Canonical Ownership
The right to control, update, and authorize the canonical representation of an entity, determining discoverability autonomy and market participation.
Description
Canonical ownership determines who controls the authoritative source of truth for an entity. Platform-controlled canonicalization creates dependency and lock-in. Owner-controlled representation enables autonomy and portability. Canonical ownership becomes strategically significant in AI-mediated markets.
Related Concepts
Related Research
Canonical Entity Infrastructure
The transition from platform-mediated to AI-mediated markets represents not merely a technological shift but a fundamental restructuring of market coordination infrastructure. As AI systems become the primary intermediaries of discovery, comparison, reasoning, and transaction coordination, the representation of market entities transforms from a content concern into an infrastructure concern. This paper introduces Canonical Entity Infrastructure (CEI) as a foundational infrastructure layer for AI-mediated markets, analogous to DNS for navigation, payment rails for settlement, identity systems for authentication, or financial clearing infrastructure for settlement coordination. We argue that when AI systems mediate economic discovery through machine reasoning, entity identity becomes infrastructure. The form, portability, verification, and governance of canonical representations determine whether entities participate in AI-mediated consideration sets.
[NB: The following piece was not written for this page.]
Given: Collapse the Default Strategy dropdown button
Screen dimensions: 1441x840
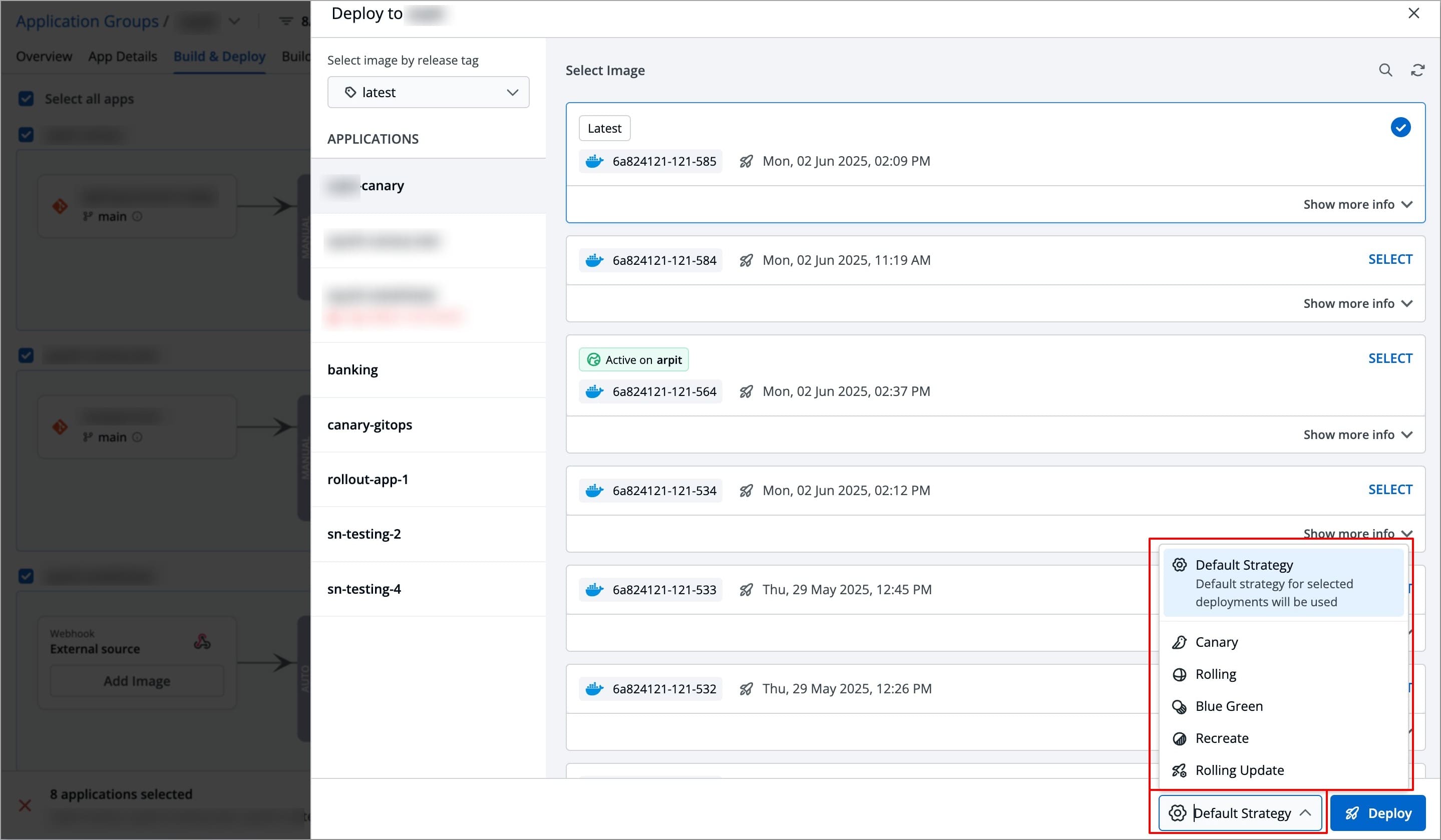Looking at the screenshot, I should pyautogui.click(x=1240, y=813).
Fragmented representations create coordination failure. Representation portability becomes market power. Verification becomes a trust primitive. Canonical resolution becomes a governance issue. AI systems require authoritative machine-readable entity layers. Representation ownership becomes economically strategic.
Representation Sovereignty
The emergence of AI-mediated markets represents a sovereignty transition comparable to previous sovereignty transitions in economic history. This paper establishes that sovereignty reorganizes through distinct transitions: territorial sovereignty (physical space and infrastructure), digital sovereignty (domains and networks), platform sovereignty (applications and user relationships), and AI-mediated sovereignty (cognitive space and representation infrastructure).
Protocol Economics of Representation
The transition from platform-mediated to AI-mediated markets represents not merely a technological shift but a fundamental restructuring of economic infrastructure. This paper introduces the Protocol Economics of Representation: a framework for understanding how machine-readable representation protocols create, distribute, and govern value in AI-mediated markets. We argue that when AI systems mediate discovery, comparison, reasoning, and action, representation itself becomes an economic asset. Protocols that define how entities are represented, verified, compared, and acted upon may become foundational market infrastructure—comparable to DNS for navigation, payment networks for settlement, or identity standards for authentication. This framework analyzes why representation protocols create economic value, how canonical representation ownership affects market power, why interoperability changes platform economics, and how value shifts from platform-controlled visibility to protocol-enabled interpretability. We introduce original concepts including Representation Protocol Economics, Canonical Representation Value, Interoperability Dividend, Verification Premium, Protocol Capture Risk, Representation Portability, AI-Mediated Value Routing, and Machine-Readable Market Power.